The lack of such a provision in the Russian law now pushes these people to obtain the Moldovan, Romanian and Bulgarian citizenship which is easily granted to them, Rogozin explains

MOSCOW, July 1. /TASS/. Russian Deputy Prime Minister Dmitry Rogozin has said he plans to ask the lower house of parliament to relax requirements for obtaining Russian citizenship for the residents of Moldova’s breakaway region Transdniestria born after 1991.

"I hope we will soon request the State Duma on the issue of what changes on citizenship are needed so that the residents of Transdniestria, who were born after 1991, could expect to get the Russian citizenship," Rogozin told the government hour in the lower house.

The lack of such a provision in the Russian law now pushes these people to obtain the Moldovan, Romanian and Bulgarian citizenship which is easily granted to them, Rogozin explained. "We believe this situation is wrong," he said.

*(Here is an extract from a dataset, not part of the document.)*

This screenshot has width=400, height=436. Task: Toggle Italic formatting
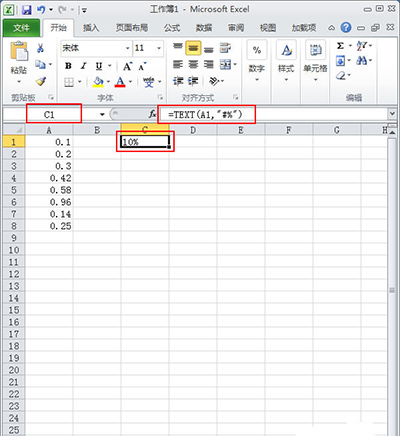tap(84, 66)
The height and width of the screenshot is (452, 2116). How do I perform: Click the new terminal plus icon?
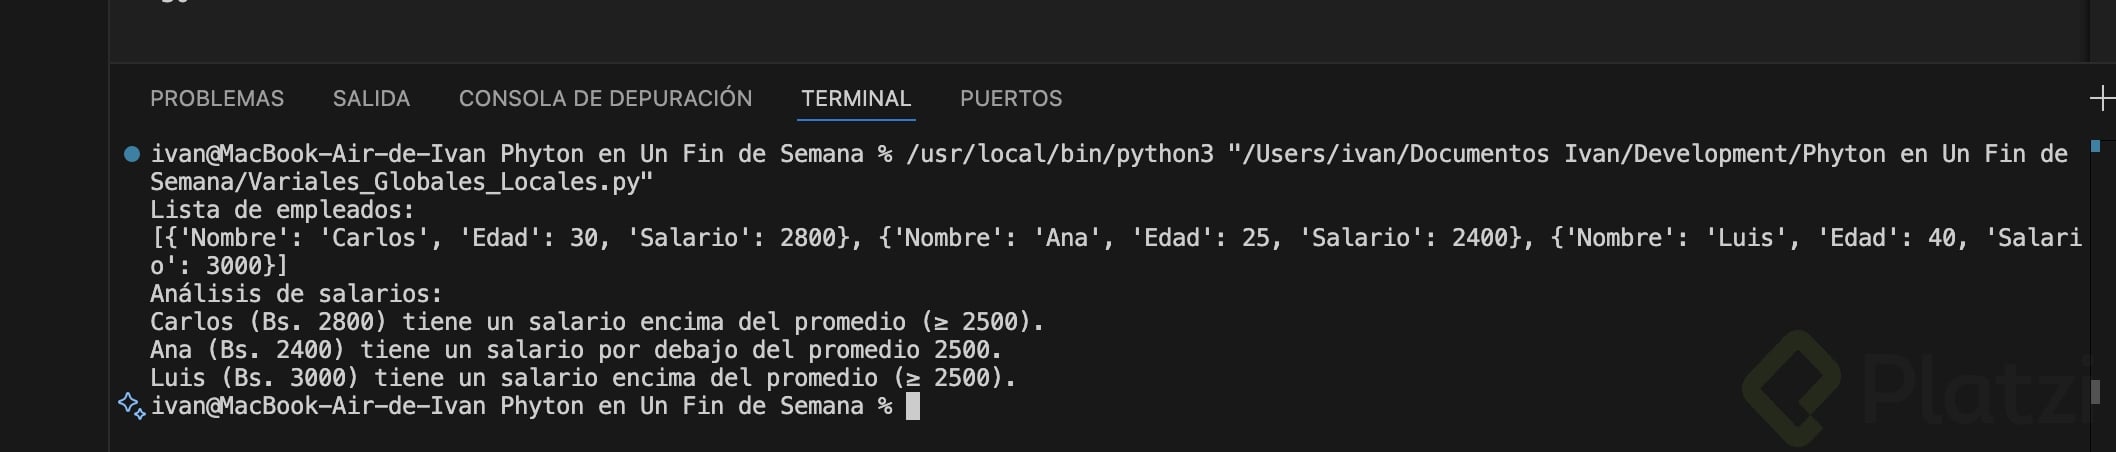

Transdniestria, a largely Russian-speaking region, broke away from Moldova following the collapse of the Soviet Union in 1991. Its relations with Moldova’s central government in Chisinau have been highly mixed and extremely tense at times ever since then. In 1992 and 1993, the tensions erupted into a bloody armed conflict that claimed the lives of hundreds of people on both sides.